§ Assignment
Starting with the line that contains "Image resolution: width=614" and ending with the last line of the entries, repeat exactly those lines and nothing else, pictures excluded.

Collected data entries
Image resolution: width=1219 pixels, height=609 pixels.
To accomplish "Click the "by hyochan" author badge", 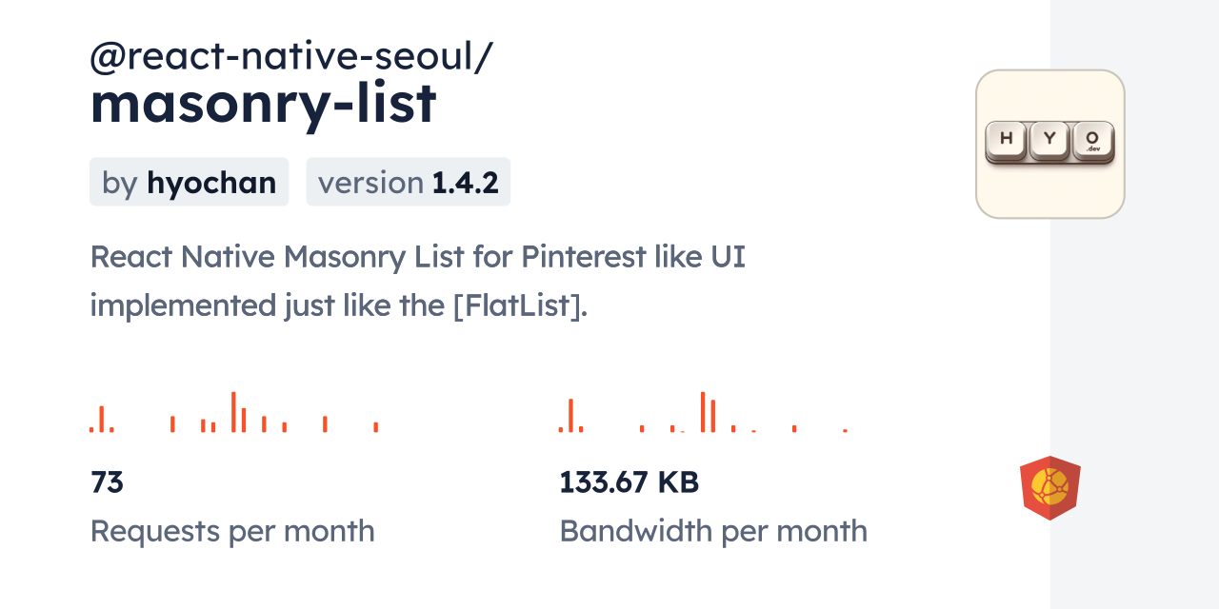I will [x=189, y=182].
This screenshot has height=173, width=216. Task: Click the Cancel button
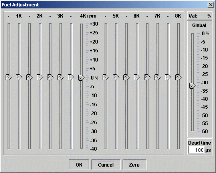106,165
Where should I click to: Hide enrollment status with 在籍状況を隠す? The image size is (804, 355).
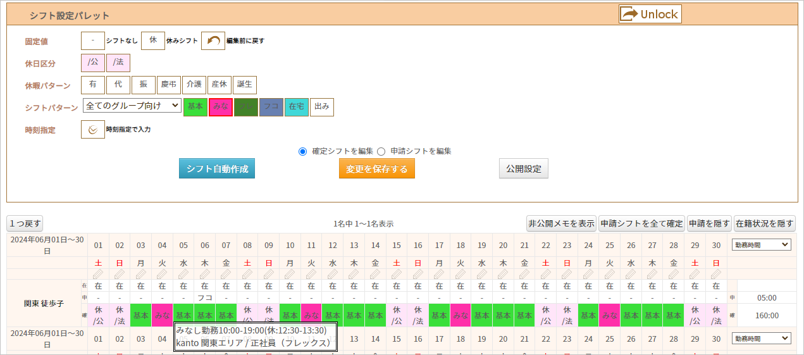coord(764,223)
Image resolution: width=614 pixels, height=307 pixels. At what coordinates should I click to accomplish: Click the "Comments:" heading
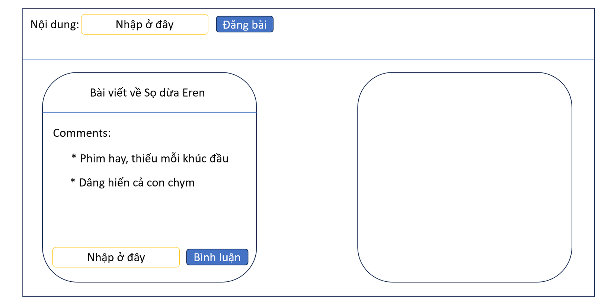point(82,133)
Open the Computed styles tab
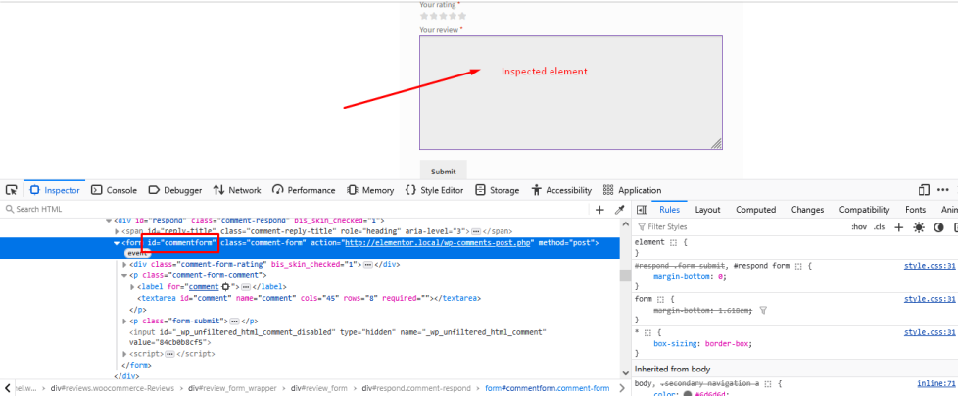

§ Answer below
Image resolution: width=614 pixels, height=307 pixels. At what coordinates should I click to accomplish: Click the "Comments:" heading
point(82,133)
Open the Computed styles tab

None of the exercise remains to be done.